After rebooting with our new kernel parameter, the dmesg | grep user should show a persistent memory region like the following:

[    0.000000] user: [mem 0x0000000100000000-0x00000004ffffffff] persistent (type 12)

We will see this reserved memory range as /dev/pmem0. Now the emulated PMEM region is ready to use. Mount it with the dax option.

sudo mkdir /mnt/pmem0
sudo mkfs.ext4 /dev/pmem0
sudo mount -o dax /dev/pmem0 /mnt/pmem0

Use it as a mem-path=/mnt/pmem0 as explained earlier.

Configure and Provision NVDIMMs

The NVDIMMs need to be configured and provisioned before using them for the applications. Intel ipmctl tool can be used to discover and provision the Intel PMs on a Linux machine.

To show all the NVDIMMs attached to the machine, run:

sudo ipmctl show -dimm

To show all the NVDIMMs attached on a socket, run:

sudo ipmctl show -dimm -socket SocketID
Provisioning

NVDIMMs can be configured both in volatile (MemoryMode) and non-volatile (AppDirect) modes or a mix of two using ipmctl tool on Linux.

We are only interested in using the NVDIMMs in AppDirect mode.
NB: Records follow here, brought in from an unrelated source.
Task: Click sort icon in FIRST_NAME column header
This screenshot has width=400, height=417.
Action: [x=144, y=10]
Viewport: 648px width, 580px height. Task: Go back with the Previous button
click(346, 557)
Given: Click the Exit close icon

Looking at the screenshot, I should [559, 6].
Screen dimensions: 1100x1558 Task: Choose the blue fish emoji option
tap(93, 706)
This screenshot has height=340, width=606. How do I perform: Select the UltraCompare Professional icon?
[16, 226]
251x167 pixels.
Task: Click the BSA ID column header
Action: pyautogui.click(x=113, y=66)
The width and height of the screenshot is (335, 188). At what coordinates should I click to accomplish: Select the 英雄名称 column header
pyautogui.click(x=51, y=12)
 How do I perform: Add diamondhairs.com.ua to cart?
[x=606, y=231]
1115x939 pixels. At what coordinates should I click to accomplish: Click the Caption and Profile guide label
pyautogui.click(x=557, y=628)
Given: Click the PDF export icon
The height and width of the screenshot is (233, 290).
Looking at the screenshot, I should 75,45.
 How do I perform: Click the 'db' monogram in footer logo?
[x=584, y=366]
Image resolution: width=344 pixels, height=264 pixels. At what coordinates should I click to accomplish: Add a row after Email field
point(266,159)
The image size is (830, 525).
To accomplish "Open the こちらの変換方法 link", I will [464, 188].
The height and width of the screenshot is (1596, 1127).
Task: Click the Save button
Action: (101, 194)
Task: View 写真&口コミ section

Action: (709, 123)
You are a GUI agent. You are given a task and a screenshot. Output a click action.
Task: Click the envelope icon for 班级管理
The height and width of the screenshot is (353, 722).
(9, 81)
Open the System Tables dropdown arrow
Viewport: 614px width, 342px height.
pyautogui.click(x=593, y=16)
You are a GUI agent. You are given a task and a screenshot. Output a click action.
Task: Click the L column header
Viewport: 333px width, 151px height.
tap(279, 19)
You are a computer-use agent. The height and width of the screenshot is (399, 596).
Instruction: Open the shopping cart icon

Even in AppDirect mode, the NVDIMMs can be configured in two ways; AppDirect and AppDirectNotInterleaved. In AppDirect mode, the data is interleaved across multiple DIMMs, and to use each NVDIMMs individually, AppDirectNotInterleaved is used. To configure multiple DIMMs in AppDirect interleaved mode, run:

sudo ipmctl create -goal PersistentMemoryType=AppDirect

Reboot the machine to reflect the changes made using the -goal command. The command creates a region on each socket on the machine.

ndctl show --regions

To show the DIMMs included in each region, run:

ndctl show --regions --dimms

Each region can be divided in one or more namespaces in order to show the storage devices in the operating system. To create the namespace(s), run:

sudo ndctl create-namesapce --mode=[raw/sector/fsdax/devdax]

The namespace can be created in different modes like raw, sector, fsdax, and devdax. The default mode is fsdax.

Reboot the machine after creating the namespaces, and the devices will show-up in /dev/* depending on the mode. For example, if the mode is fsdax, the devices will be named /dev/pmem*.

Mount these devices:

sudo mkdir /mnt/pmem0
sudo mkfs.ext4 /dev/pmem0
sudo mount -o dax /dev/pmem0 /mnt/pmem0

These mount points can be used directly in the userspace applications or for Qemu virtual machine as explained earlier.